### Исходный текст
------------

Сванидзе: Никто ничего доказывать не будет! Все уже умерли. Доказывать, что грязь – это грязь, очень сложно. И никто этого не будет делать

Кургинян: Тогда не понятно!

Сванидзе: Вот докажите, что эта грязь правдивая, а это доказать вы не сможете.

Геннадий Костырченко, д.и.н., старший научный сотрудник ИРИ РАН.

Костырченко: Дело в том, что мы ломимся в открытую дверь и говорим не о системе, а говорим об отдельных фактах.

Была система сбора компромата на всех номенклатурных более или менее значимых фигур, в том числе и на Жукова, на Маленкова, на Берию, и т.д. И в определенное время этот компромат Сталин выпускал и приводил в действие.

В данном случае мы имеем дело именно с такой ситуацией, когда был задействован этот механизм. Возможно, я не спорю, Жуков – это не ангел с крыльями, не серафим. Шла борьба и поэтому, когда политически было выгодно, Сталин использовал. Хотя у него компромат был на всех членов Политбюро и т.д. Было избирательное право, так называемое. Сталин себя считал воплощением закона и именно он решал, кто виноват в данном случае и кто прав.

Кто-то сказал или народ сказал: Георгий-победоносец и т.д. И...

Кургинян: Вы как профессионал, что думаете о документе? Это фальшивка?

Костырченко: Нет. Это документ достоверный. И я больше чем уверен...

Кургинян: Вы понимаете, что там перечисляют эти предметы, не зная точно, что с человеком будет... Вы считаете, что это клевета?

Костырченко: Нет, это не клевета, это достоверная база, но главное не в том, что нам рассматривать конкретные фигуры, а надо рассмотреть систему в целом, когда Сталин задействовал так называемую систему «номенклатурного салями». Он использовал одну генерацию чиновников для того, чтобы избавиться от предшествующей. Потом следующую и т.д., и т.д.

Кургинян: Для меня имя маршала Жукова в любом случае святое. Я надеюсь, что это клевета. Первое. Второе, я знаю, что эту клевету надо опровергнуть. Третье, если это не клевета, то это называется «борьба в коррумпированной элите». И четвертое, даже если это так, были великие маршалы, которые этим грешили. Тот же Мюрат. И от этого Жуков не становится, не перестает быть великим маршалом.

Вот четыре наши позиции.

Сванидзе: Вы считаете, что Сталин, вот это предъявление обвинения Жукову, этот вот лист с ворованным барахлом, которое у него было на государственной даче, это Сталин ему предъявил, исходя из представлений о морали?

------------

### Рабочее задание 1
Напечатайте фрагмент исходного текста начиная со слов "Была система сбора" и заканчивая словами "больше чем уверен..." включительно.
### Рабочее задание 2
Изложите исходный текст в двух предложениях.

### Записанные данные
------------

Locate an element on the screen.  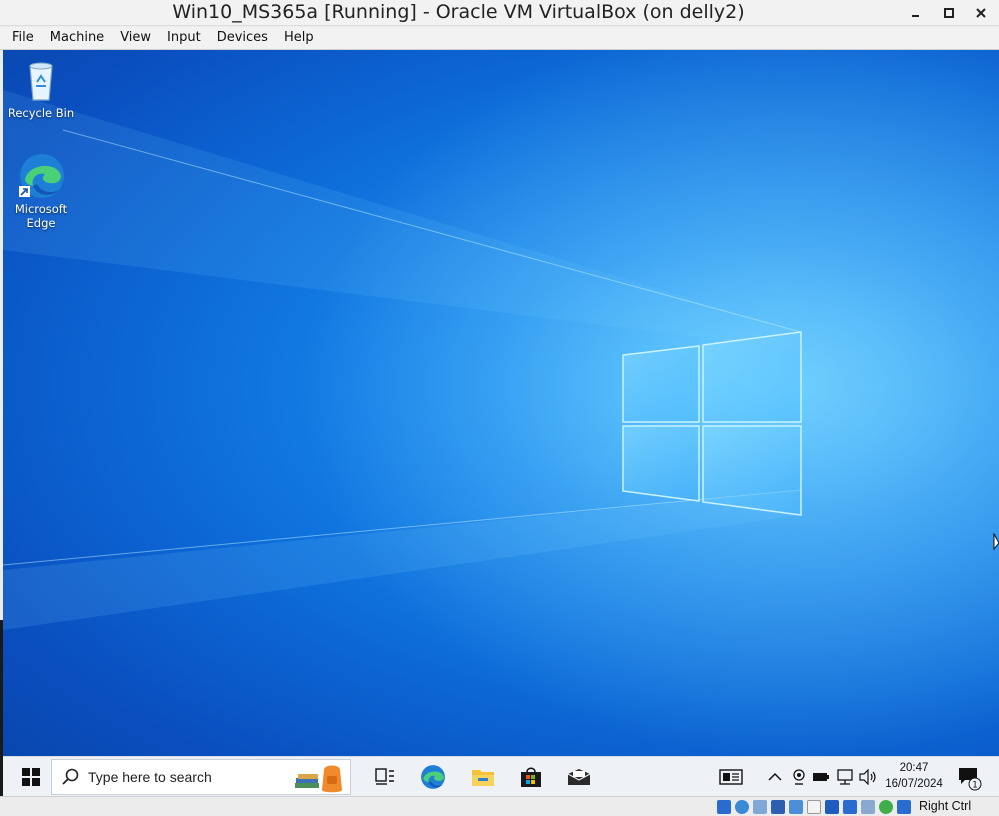
task-view-icon is located at coordinates (384, 776).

------------

### Решение задания 1
Была система сбора компромата на всех номенклатурных более или менее значимых фигур, в том числе и на Жукова, на Маленкова, на Берию, и т.д. И в определенное время этот компромат Сталин выпускал и приводил в действие.

В данном случае мы имеем дело именно с такой ситуацией, когда был задействован этот механизм. Возможно, я не спорю, Жуков – это не ангел с крыльями, не серафим. Шла борьба и поэтому, когда политически было выгодно, Сталин использовал. Хотя у него компромат был на всех членов Политбюро и т.д. Было избирательное право, так называемое. Сталин себя считал воплощением закона и именно он решал, кто виноват в данном случае и кто прав.

Кто-то сказал или народ сказал: Георгий-победоносец и т.д. И...

Кургинян: Вы как профессионал, что думаете о документе? Это фальшивка?

Костырченко: Нет. Это документ достоверный. И я больше чем уверен...

### Решение задания 2
Костырченко утверждает, что существовала система сбора компромата на всех значимых номенклатурных фигур, включая Жукова, Маленкова и Берию, и Сталин в определенное время пускал его в ход, когда это было политически выгодно, а сам документ против Жукова он считает достоверным. Кургинян заявляет, что имя маршала Жукова для него святое и он надеется, что это клевета, но даже если это не так, Жуков не перестает быть великим маршалом.